THE INPUT ->
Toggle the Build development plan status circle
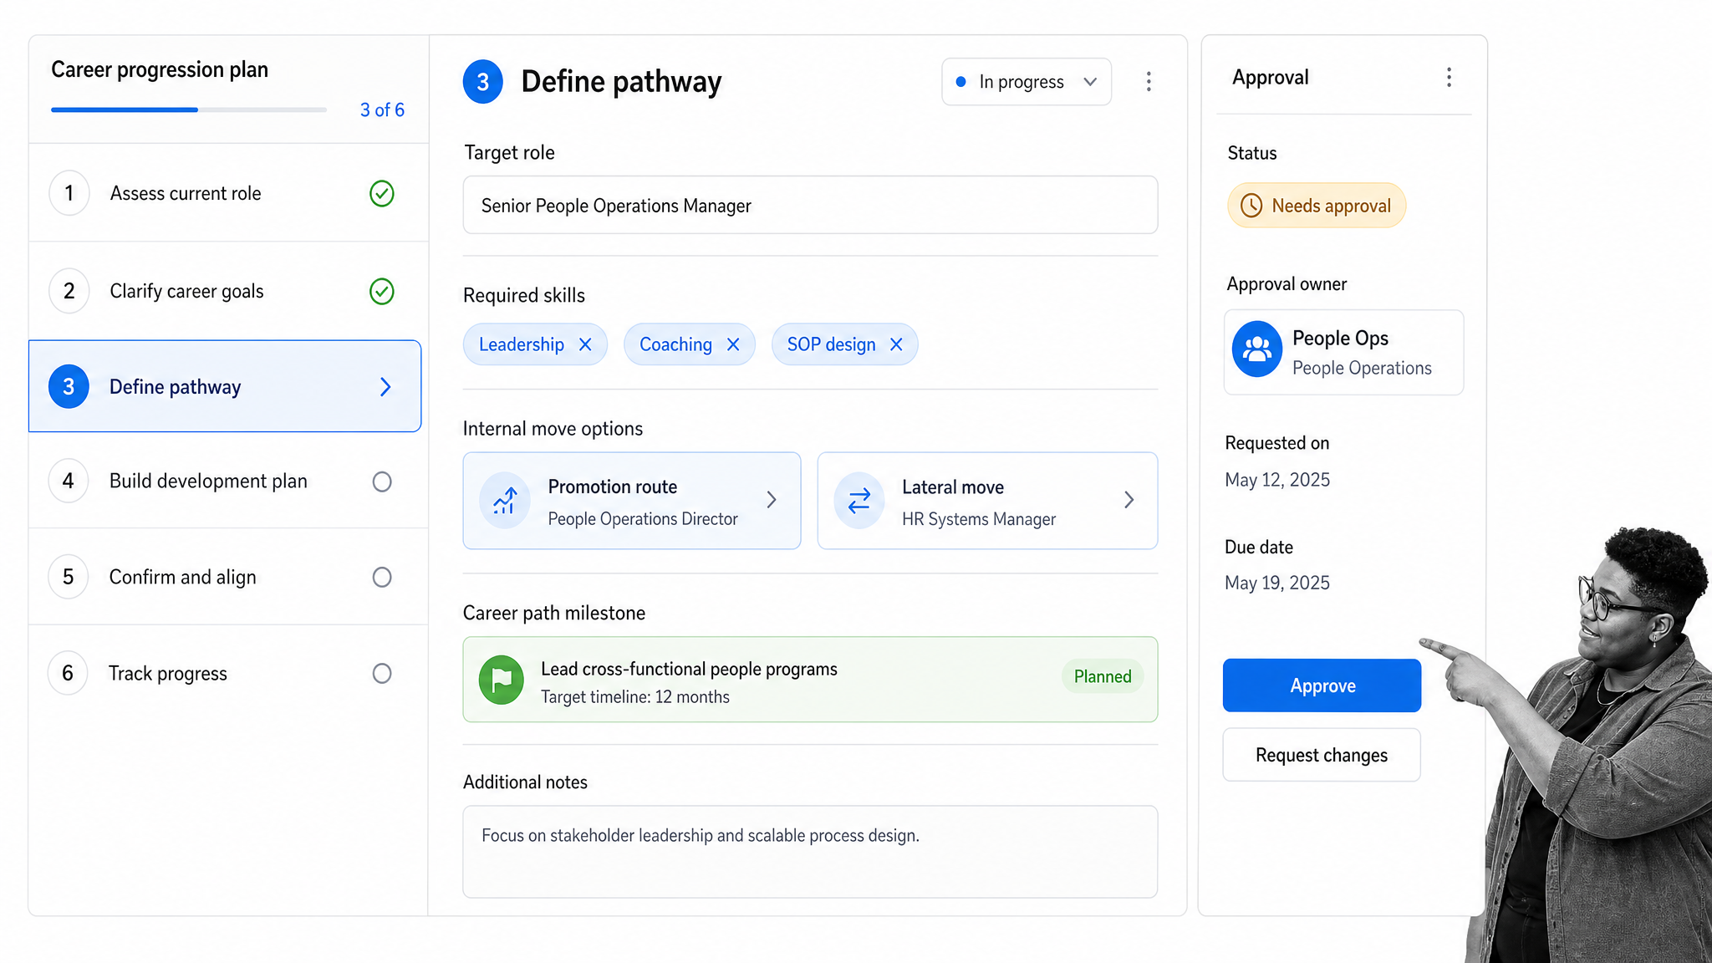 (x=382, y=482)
---
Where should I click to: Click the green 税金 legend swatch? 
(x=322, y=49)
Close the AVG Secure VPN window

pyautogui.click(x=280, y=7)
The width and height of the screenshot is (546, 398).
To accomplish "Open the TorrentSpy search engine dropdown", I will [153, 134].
* * *
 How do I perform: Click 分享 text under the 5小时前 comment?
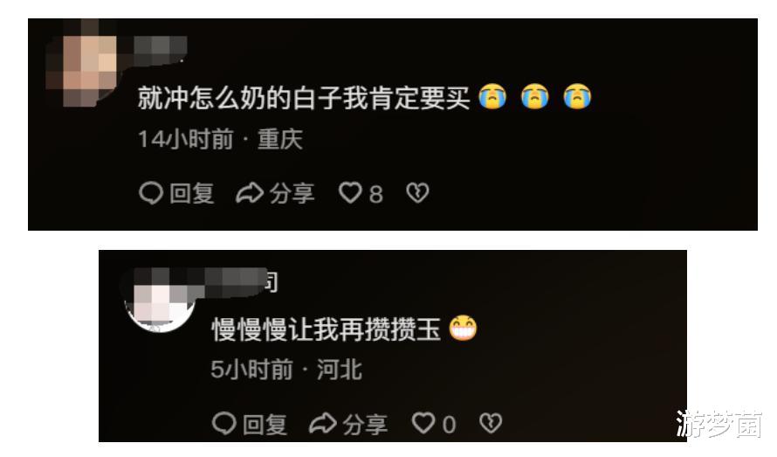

GOAL OF THE EXERCISE -> Render the lines from the one with "Toggle the Build" to the one with "(x=382, y=482)" as a Markdown table with the columns Row and Line. Number each row, skip any blank lines, and leave out the pictures.

RESULT FOR THIS EXERCISE ->
| Row | Line |
|---|---|
| 1 | Toggle the Build development plan status circle |
| 2 |  (x=382, y=482) |